Strange New World: Picks of the Week
Blogger estimates that transferring one song on cell phone would cost $6,000.
Jan. 31, 2008 — -- Being the tech nerds that we are, all the hype surrounding the just-wrapped Sundance Film Festival did little more than make us hunker down with our "Madden 08" and get ready for the Super Bowl.
But we turned our glazed eyes toward two trade shows we could get excited about: the Independent Games Festival, where fresh ideas still reign, and the Photo Marketing Association International Convention and Trade Show, which is touting the latest in cameras and image processing.
We're not actually going to either, of course, because we're too busy texting so we share the growing outrage over the high cost of text messaging.
Here are our picks of the week.
Remember when the Sundance Film Festival was actually a festival for independent films? Now it has become just another Hollywood get-together, where so-called "independent" films are shown to the Hollywood players whom the original show attendees would have avoided. So if you are looking for a high-quality multimedia festival and indie vibe, check out the 10th annual Independent Games Festival in San Francisco, Feb. 18-22.
The festival showcases fresh new video game ideas that have yet to be watered down or corrupted by mainstream publishers. Past festival winners have gone on to get widespread distribution, and it's always fun to be able to say, "I played that game way back."

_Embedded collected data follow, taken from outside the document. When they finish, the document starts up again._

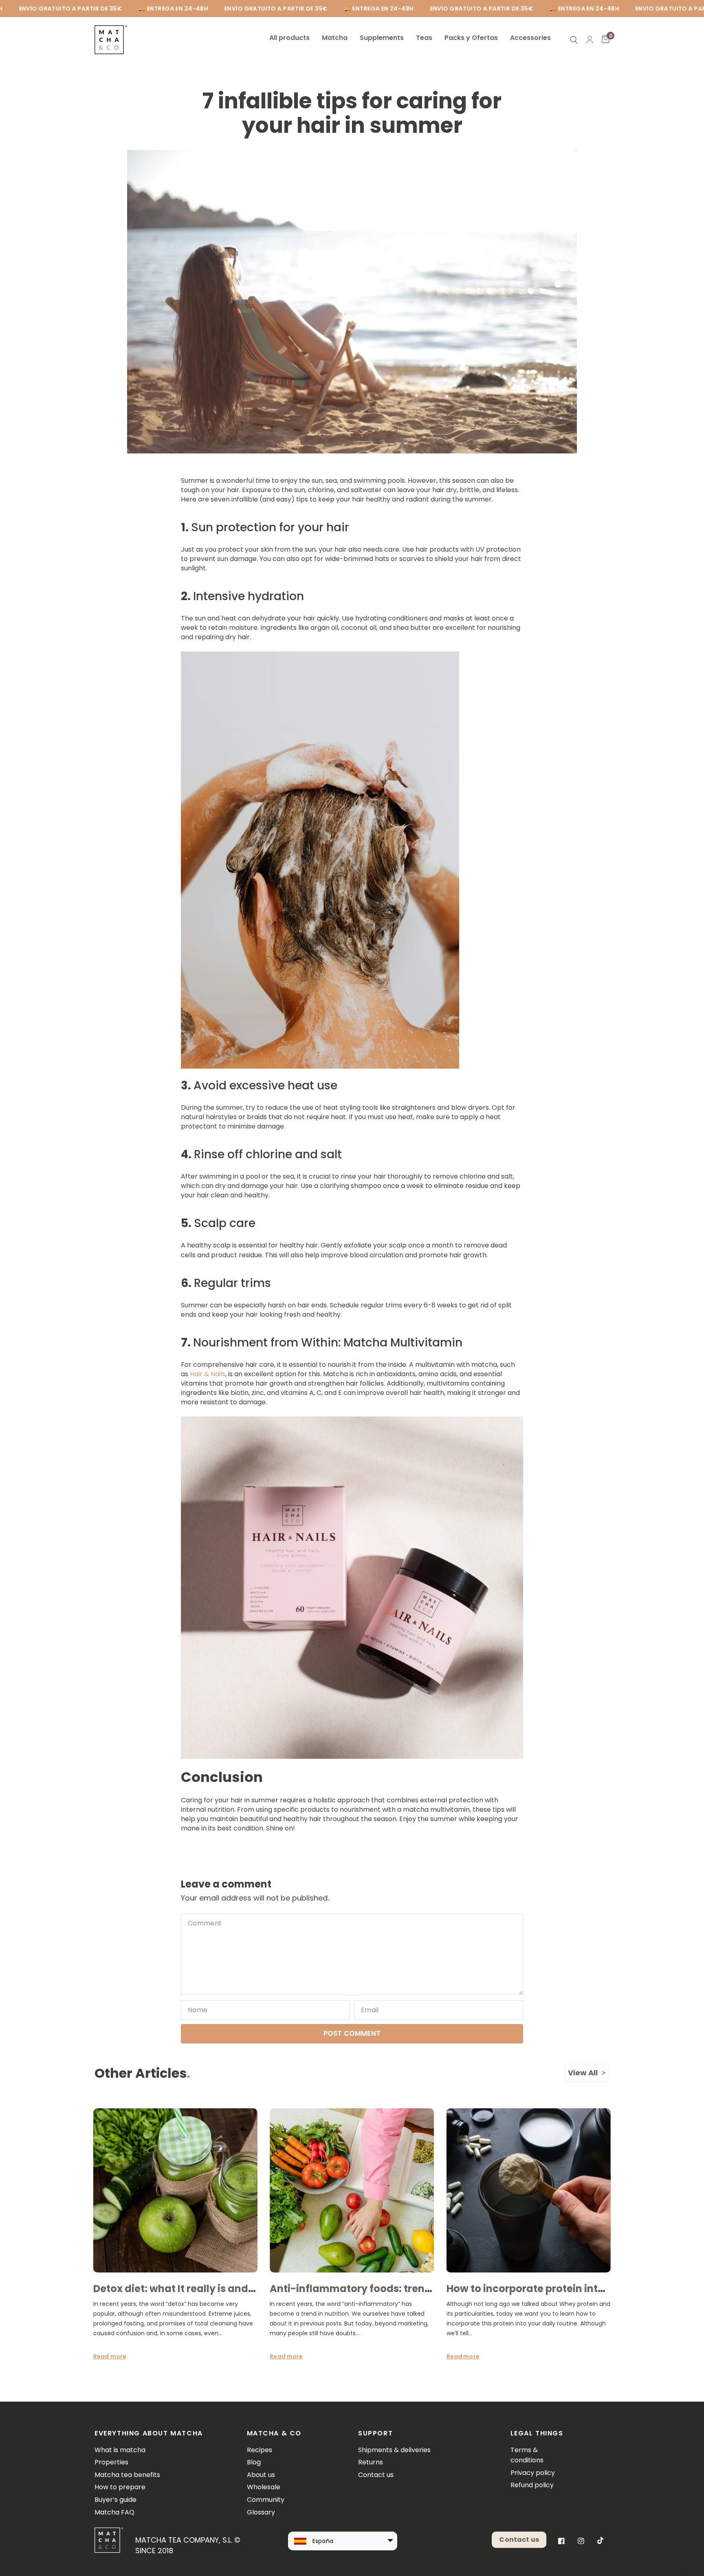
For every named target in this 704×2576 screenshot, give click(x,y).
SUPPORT (375, 2433)
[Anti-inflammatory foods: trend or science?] (352, 2190)
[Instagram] (581, 2541)
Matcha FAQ (114, 2512)
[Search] (574, 39)
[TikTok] (600, 2541)
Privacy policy (532, 2472)
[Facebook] (561, 2541)
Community (265, 2499)
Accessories (530, 37)
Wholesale (263, 2487)
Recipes (259, 2450)
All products (289, 37)
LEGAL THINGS (536, 2433)
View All (583, 2073)
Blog (254, 2462)
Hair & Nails (207, 1374)
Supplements (382, 37)
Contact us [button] (519, 2539)
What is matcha (120, 2450)
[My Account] (590, 39)
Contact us (376, 2474)
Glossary (261, 2512)
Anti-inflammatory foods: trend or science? (380, 2288)
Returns (370, 2462)
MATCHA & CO (274, 2433)
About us (261, 2474)
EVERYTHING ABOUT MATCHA (149, 2433)
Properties (111, 2462)
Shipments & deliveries (394, 2450)
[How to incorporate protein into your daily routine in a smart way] (529, 2190)
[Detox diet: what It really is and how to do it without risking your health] (175, 2190)
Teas (424, 37)
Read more (109, 2356)
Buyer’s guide (115, 2499)
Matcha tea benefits (127, 2474)
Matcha (335, 37)
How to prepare (120, 2487)
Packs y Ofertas (471, 37)
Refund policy (532, 2485)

Head to the festival Web site and check out the games of tomorrow. We like "Goo," a cool game in which you are a lump of mercurylike goo that moves around the screen capturing other goo. It's cooler than it sounds: You use a webcam to put your face in the goo.
Hot on the heels of this month's Consumer Electronics Show in Las Vegas, the Photo Marketing Association show, or PMA, kicks off this week.
Already we are hearing great things in the world of digital photography. We conservatively estimate that about 70 percent of the digital pics taken these days are terrible. It's the nature of the beast — with a digital camera you don't worry about setting up a good shot, you just fire away and hope you got a good one. Now there may be a way to save some of the clunkers.